The genesis of the fifth amendment coincides with the settling of Plymouth by the Puritans who sought asylum from a tyrannical British government. John Lilburne, a terrorist to the British government, was a Puritan and one of the most famous defendants subjected to the Star Chamber. Liburne was persecuted almost his entire life by the British government for his belief and advocation of the rights of man by birthright rather than government decree. His tenacity, in one case while publicly flogged he turned the ordeal into an anti-government rally, inspired his fellow Britons to nick-name him "Freeborn John." He pushed for a written constitution in England and his drafts and final version were inspirations to the founding fathers. His importance with regard to the bill of rights and fifth amendment specifically have been acknowledged in several important Supreme Court decisions including the Miranda decision.

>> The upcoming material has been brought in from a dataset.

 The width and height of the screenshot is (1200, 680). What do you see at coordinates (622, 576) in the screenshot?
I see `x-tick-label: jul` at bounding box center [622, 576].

The practice of torture to extract confessions of criminal acts and even heresy, was commonplace during Lilburne's time and even made its way to the North American continent. The constitution, which conferred no power to the federal government to engage in the practice and explicitly forbid it to do so by way of the fifth amendmnent, abolished not only torture but denied authority to compel a defendant to testify at all in his own trial.

Yet today, the media and a good number of politicians allegedly bound by oath to that same constitution, argue that utility and safety demand we allow our government to use 'extraordinary means' to coerce people into admitting guilt before they have even been charged with a crime. Laying aside any argument that certain coercive interrogation techniques are torture, the government has no authority to use any coercive means to extract a confession or incriminating testimony. Since all categories of coercion are forbidden, the argument over whether or not waterboarding is torture is rendered utterly moot.

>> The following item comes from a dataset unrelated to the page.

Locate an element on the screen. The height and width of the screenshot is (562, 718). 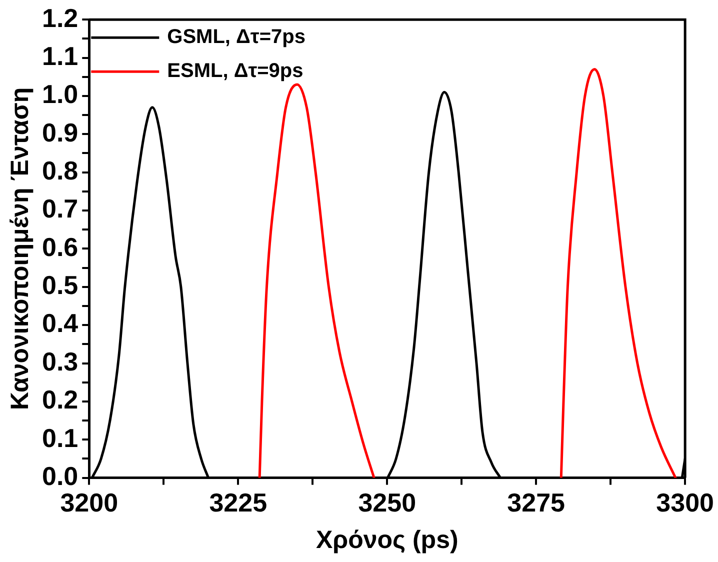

The neocons have argued (and still do argue) that torture should be allowed in order to protect us all from "extremists", but in their haste have failed to consider (either purposefully or accidentally) what might happen if they were themselves deemed "enemy combatants" or extremists by their own government.

Now that is bad enough to make one nauseus. However, when you consider the number of people tortured and imprisoned by the US government since 2003, without any possibility of legal recourse or release, it is hard not to conclude that those responsible, from the President to the morally deficient prison guards, need to have their roles immediately reversed. What they have wrought is criminal in nature and lesser criminals have reaped the death penalty. The people locked up in the various detention facilities deserve justice as much as any "citizen" of these United States but the current administration is apparently in no mood to serve up any justice. It is, however, perfectly willing to serve up more torturous terms of art.